Starting with the line containing "Task: Select the vertical split layout icon" and going on through the line containing "Task: Click the guard clock icon for INC-1340", return the lines of the data below exactly, and only those.

··· PROVIDED DATA ···

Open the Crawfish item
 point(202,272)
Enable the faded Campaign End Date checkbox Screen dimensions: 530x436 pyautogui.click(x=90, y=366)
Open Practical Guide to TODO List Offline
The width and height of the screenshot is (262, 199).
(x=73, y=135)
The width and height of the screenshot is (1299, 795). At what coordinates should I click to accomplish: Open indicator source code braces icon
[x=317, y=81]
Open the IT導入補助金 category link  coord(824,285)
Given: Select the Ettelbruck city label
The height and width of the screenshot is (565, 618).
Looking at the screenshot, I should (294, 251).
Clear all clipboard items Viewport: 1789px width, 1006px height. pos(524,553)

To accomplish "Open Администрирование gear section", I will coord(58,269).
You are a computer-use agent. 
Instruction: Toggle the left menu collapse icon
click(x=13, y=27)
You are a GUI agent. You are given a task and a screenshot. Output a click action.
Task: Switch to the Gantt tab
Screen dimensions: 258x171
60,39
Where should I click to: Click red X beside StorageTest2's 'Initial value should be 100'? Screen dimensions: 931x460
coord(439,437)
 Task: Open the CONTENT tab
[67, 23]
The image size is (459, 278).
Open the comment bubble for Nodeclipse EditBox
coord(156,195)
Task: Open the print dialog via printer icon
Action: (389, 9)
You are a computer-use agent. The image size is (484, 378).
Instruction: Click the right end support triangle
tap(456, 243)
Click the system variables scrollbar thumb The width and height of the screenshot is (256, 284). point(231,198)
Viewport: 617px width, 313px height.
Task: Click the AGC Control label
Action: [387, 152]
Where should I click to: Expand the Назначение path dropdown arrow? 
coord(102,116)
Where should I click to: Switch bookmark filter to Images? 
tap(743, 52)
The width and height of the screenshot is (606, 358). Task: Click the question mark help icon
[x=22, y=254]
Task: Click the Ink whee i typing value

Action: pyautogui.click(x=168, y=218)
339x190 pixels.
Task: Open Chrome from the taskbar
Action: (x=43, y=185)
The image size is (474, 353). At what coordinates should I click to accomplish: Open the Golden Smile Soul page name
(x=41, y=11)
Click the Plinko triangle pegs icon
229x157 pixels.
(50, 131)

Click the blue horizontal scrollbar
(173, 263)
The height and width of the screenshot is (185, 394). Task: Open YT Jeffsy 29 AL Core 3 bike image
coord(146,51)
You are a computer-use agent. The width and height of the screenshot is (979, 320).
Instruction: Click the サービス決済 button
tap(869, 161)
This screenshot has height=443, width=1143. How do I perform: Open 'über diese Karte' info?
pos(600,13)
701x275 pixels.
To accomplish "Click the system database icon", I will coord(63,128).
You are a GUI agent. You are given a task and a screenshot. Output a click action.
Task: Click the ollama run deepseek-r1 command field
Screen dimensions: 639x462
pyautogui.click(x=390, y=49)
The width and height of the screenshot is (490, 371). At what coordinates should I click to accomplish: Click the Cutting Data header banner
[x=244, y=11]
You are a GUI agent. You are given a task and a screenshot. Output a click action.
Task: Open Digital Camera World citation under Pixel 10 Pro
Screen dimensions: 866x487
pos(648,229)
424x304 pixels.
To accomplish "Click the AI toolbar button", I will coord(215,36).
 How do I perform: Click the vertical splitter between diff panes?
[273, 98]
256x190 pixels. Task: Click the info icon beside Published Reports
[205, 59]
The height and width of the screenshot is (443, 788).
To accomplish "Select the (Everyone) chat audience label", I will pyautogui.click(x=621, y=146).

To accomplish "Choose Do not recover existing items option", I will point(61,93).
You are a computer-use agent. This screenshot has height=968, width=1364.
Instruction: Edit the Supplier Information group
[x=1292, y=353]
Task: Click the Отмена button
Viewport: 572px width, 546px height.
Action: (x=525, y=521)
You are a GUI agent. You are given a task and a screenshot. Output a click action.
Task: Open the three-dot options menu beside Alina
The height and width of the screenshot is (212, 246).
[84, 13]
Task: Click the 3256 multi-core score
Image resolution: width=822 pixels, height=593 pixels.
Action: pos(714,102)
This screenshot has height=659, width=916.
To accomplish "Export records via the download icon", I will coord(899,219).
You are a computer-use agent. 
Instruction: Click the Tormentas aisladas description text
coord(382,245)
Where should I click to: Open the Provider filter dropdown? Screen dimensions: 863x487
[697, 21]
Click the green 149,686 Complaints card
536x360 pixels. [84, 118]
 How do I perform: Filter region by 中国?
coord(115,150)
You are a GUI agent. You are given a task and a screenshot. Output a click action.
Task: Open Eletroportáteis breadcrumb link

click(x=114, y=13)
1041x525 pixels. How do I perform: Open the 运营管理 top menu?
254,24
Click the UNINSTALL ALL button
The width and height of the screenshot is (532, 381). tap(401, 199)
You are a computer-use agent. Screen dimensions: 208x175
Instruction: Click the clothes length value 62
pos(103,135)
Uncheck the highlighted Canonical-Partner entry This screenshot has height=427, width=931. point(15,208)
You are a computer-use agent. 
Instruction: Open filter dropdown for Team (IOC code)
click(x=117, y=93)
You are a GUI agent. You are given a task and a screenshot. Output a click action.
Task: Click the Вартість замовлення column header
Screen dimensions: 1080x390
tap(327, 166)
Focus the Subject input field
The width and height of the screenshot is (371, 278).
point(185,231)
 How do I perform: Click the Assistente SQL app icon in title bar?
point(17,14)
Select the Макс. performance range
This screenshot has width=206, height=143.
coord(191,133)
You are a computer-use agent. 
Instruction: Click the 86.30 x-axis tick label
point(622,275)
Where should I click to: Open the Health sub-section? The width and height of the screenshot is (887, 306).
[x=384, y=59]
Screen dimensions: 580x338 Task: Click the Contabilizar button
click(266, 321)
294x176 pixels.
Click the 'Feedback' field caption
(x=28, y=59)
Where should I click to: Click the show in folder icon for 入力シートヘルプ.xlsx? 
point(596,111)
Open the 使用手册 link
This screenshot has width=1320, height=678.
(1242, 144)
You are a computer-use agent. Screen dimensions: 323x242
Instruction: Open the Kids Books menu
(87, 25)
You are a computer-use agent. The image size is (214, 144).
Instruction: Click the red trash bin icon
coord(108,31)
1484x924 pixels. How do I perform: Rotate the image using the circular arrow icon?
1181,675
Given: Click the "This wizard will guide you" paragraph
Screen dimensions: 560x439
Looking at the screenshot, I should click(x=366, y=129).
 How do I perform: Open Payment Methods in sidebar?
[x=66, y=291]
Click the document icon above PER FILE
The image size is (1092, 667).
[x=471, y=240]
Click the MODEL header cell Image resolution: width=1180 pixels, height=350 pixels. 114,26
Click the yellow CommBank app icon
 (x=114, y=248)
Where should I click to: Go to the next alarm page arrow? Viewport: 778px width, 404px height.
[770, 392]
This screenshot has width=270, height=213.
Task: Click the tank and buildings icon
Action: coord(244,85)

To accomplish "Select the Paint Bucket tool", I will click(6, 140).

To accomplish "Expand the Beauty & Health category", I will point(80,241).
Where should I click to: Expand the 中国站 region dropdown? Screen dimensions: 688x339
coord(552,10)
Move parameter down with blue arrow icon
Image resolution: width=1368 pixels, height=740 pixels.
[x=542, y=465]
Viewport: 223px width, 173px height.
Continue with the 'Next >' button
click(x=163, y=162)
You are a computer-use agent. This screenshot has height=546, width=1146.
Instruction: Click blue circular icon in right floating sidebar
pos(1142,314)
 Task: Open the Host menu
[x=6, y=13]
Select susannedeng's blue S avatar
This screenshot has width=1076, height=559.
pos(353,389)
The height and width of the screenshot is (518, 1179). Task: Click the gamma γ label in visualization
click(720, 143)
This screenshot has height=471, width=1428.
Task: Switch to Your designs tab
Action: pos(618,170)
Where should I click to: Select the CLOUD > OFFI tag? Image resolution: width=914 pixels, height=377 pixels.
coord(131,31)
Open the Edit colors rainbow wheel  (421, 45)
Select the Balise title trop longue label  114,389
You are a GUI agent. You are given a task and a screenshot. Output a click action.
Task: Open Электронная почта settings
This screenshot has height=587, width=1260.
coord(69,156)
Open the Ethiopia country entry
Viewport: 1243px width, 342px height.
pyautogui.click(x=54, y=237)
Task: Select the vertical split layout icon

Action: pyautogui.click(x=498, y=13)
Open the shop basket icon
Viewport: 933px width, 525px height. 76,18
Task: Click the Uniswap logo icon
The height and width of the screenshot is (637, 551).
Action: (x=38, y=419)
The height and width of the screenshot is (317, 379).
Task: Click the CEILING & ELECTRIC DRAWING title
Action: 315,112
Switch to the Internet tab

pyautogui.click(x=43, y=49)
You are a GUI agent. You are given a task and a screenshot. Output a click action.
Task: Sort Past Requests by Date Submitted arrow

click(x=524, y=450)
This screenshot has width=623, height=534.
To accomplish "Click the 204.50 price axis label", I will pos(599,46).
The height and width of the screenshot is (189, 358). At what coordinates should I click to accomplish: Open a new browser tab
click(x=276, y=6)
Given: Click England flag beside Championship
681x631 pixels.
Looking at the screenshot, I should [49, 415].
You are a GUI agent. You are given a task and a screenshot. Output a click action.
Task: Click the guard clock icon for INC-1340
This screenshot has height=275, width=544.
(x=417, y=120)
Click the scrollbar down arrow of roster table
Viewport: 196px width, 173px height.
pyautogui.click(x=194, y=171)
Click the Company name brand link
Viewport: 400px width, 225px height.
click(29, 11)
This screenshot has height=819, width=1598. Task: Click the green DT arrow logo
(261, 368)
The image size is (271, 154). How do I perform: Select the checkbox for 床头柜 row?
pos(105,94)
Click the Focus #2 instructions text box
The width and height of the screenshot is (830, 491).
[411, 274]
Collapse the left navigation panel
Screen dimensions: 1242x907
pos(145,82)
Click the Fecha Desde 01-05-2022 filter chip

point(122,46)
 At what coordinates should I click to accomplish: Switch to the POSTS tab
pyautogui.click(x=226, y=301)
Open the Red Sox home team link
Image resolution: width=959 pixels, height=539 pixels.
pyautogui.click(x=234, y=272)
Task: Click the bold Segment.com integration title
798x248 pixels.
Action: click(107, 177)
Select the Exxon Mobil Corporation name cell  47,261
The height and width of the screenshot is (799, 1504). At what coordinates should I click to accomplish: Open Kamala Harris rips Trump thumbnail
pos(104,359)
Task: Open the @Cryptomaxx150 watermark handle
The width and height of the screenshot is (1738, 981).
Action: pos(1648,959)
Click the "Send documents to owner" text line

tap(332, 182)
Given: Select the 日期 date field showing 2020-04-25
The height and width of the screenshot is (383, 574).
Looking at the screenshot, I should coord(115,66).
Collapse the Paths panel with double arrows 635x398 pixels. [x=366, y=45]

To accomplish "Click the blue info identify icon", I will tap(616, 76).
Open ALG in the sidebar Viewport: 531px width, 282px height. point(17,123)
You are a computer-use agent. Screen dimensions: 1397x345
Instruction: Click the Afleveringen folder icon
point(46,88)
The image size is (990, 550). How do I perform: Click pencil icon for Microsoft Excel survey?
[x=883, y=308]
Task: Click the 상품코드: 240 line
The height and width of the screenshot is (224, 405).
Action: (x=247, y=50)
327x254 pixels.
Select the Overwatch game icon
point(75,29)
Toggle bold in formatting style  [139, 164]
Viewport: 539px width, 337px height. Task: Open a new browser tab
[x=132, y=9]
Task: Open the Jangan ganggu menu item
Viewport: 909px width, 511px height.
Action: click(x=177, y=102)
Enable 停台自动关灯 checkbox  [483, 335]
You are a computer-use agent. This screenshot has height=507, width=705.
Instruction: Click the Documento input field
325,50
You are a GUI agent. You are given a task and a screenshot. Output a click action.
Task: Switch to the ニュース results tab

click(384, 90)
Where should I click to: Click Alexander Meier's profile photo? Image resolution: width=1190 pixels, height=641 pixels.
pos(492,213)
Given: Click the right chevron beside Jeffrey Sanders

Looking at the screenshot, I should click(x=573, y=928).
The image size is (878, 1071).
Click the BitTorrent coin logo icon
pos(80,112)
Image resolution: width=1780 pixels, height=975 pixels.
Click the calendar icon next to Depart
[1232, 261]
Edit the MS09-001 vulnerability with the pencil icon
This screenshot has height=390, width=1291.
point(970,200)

···

▸ **SOLVED EXERCISE**
Task: Select the vertical split layout icon

Action: pyautogui.click(x=498, y=13)
Open the shop basket icon
Viewport: 933px width, 525px height. 76,18
Task: Click the Uniswap logo icon
The height and width of the screenshot is (637, 551).
Action: (x=38, y=419)
The height and width of the screenshot is (317, 379).
Task: Click the CEILING & ELECTRIC DRAWING title
Action: 315,112
Switch to the Internet tab

pyautogui.click(x=43, y=49)
You are a GUI agent. You are given a task and a screenshot. Output a click action.
Task: Sort Past Requests by Date Submitted arrow

click(x=524, y=450)
This screenshot has width=623, height=534.
To accomplish "Click the 204.50 price axis label", I will pos(599,46).
The height and width of the screenshot is (189, 358). At what coordinates should I click to accomplish: Open a new browser tab
click(x=276, y=6)
Given: Click England flag beside Championship
681x631 pixels.
Looking at the screenshot, I should [49, 415].
You are a GUI agent. You are given a task and a screenshot. Output a click action.
Task: Click the guard clock icon for INC-1340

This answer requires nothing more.